**Records shown**
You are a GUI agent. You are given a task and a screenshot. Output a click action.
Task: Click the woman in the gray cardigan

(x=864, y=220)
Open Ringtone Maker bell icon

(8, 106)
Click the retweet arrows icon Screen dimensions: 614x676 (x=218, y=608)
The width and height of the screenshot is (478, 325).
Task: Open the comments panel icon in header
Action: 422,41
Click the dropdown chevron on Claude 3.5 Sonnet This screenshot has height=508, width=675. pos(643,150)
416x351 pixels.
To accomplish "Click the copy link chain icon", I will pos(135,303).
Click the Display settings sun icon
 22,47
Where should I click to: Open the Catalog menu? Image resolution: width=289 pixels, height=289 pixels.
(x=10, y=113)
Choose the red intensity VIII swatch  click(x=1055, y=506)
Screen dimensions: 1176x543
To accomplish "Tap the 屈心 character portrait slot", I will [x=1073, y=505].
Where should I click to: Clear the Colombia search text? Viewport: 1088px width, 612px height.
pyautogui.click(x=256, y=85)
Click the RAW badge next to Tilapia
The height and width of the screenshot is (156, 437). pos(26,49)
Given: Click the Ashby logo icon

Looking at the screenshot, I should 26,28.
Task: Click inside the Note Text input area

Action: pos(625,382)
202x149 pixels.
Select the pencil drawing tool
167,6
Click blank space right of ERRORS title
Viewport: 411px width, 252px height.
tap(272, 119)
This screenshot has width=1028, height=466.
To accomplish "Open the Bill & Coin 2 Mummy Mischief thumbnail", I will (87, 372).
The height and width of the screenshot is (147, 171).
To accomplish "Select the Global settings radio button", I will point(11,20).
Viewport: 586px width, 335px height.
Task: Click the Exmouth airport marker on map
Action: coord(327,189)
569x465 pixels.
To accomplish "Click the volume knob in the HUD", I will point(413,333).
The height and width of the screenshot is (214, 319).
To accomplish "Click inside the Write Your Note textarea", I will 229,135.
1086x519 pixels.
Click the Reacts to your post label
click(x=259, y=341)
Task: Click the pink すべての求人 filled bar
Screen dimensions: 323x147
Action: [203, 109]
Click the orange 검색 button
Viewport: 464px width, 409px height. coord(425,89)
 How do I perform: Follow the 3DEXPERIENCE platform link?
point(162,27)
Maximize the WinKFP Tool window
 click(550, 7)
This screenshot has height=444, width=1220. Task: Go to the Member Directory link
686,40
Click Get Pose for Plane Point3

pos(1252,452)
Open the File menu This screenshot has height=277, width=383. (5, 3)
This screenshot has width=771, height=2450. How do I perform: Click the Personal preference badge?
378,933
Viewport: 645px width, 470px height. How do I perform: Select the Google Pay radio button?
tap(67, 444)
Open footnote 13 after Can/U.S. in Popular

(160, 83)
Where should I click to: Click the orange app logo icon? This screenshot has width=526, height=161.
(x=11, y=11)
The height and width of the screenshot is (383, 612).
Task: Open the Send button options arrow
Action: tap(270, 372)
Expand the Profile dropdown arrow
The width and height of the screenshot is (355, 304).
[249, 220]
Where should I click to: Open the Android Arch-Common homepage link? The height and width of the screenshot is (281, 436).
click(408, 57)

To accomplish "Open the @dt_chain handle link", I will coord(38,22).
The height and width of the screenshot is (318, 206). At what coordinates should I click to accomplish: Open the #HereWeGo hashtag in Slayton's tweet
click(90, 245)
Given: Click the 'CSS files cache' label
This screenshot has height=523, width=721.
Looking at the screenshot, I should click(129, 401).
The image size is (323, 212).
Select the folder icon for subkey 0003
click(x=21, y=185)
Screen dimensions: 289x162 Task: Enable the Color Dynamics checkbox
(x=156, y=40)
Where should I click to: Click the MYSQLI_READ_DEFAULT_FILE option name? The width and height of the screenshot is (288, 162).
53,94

**The problem**
Once the line containing "Where should I click to: Open the Android" is found, please retype it and every remaining line of the listing above, exactly, with nothing else.

**The completed task**
Where should I click to: Open the Android Arch-Common homepage link? The height and width of the screenshot is (281, 436).
click(408, 57)

To accomplish "Open the @dt_chain handle link", I will coord(38,22).
The height and width of the screenshot is (318, 206). At what coordinates should I click to accomplish: Open the #HereWeGo hashtag in Slayton's tweet
click(90, 245)
Given: Click the 'CSS files cache' label
This screenshot has height=523, width=721.
Looking at the screenshot, I should click(129, 401).
The image size is (323, 212).
Select the folder icon for subkey 0003
click(x=21, y=185)
Screen dimensions: 289x162 Task: Enable the Color Dynamics checkbox
(x=156, y=40)
Where should I click to: Click the MYSQLI_READ_DEFAULT_FILE option name? The width and height of the screenshot is (288, 162).
53,94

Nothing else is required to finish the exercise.